I would like to comment on Erik Wemple’s article on the C&O Canal (“Hate Canal,” 11/7), and the letters in response to that article. My understanding of the original article is that while it is good to preserve the park and the historic structures, it is a waste of money to keep large sections of the canal full of water. I can wholeheartedly agree with this. I’m a lifelong area resident; I’ve hiked and ridden horses and bicycles on many miles of the canal. Although I think that the park and the historic structures should be maintained, keeping water in the canal does seem to be a losing battle against nature, and perhaps the money could be spent in better ways than keeping the canal in water.

One case in point is the area between Great Falls Tavern and the Old Angler’s Inn. From what I’ve read, the canal at this point inhabits what was once the path of the river itself. In major floods, the river reclaims its old path, as can be seen in the part of the canal that was so widened after Hurricane Agnes that it now resembles a lake. Although there are certainly parts of the canal that should still have water in them, such as the part where the canal boats now carry tourists, other parts could be reclaimed by nature while the adjoining towpath could still be maintained.
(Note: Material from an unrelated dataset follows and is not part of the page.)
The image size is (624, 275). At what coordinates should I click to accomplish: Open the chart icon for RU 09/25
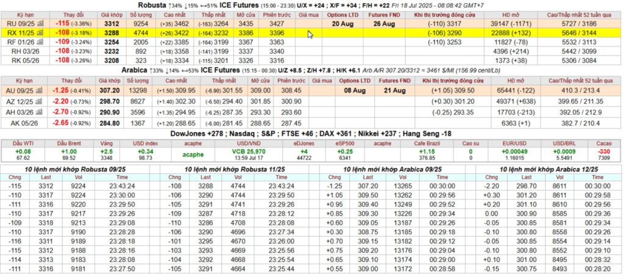[40, 23]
And I don’t think that the Monocacy Aqueduct is as remote and forgotten as the author seems to think; when I was growing up in Rockville, my family often drove out there, and in the years since I’ve read a number of articles by people who visit there frequently and chronicled its popularity. Also, it can be clearly viewed by passengers on MARC and Amtrak trains who turn their heads in the right direction.

On another subject altogether, I read the article about the polo players (“The Heiress and the Gaucho,” 10/31) and was quite pleased by it. I used to work as a groom for Jack Whittemore (who is mentioned in the article), and it was one of the few articles I’ve ever read about the horse business that actually portrays it correctly. The only mistake I saw was the frequent reference to thoroughbreds. Although this is the breed of choice among Argentinians, many Americans play on quarter horses, which are actually better suited to the game since they’re smaller and more agile. I noticed several photographs that show two horses, one of each breed—the thoroughbreds are taller, less muscular, and have longer heads and ears.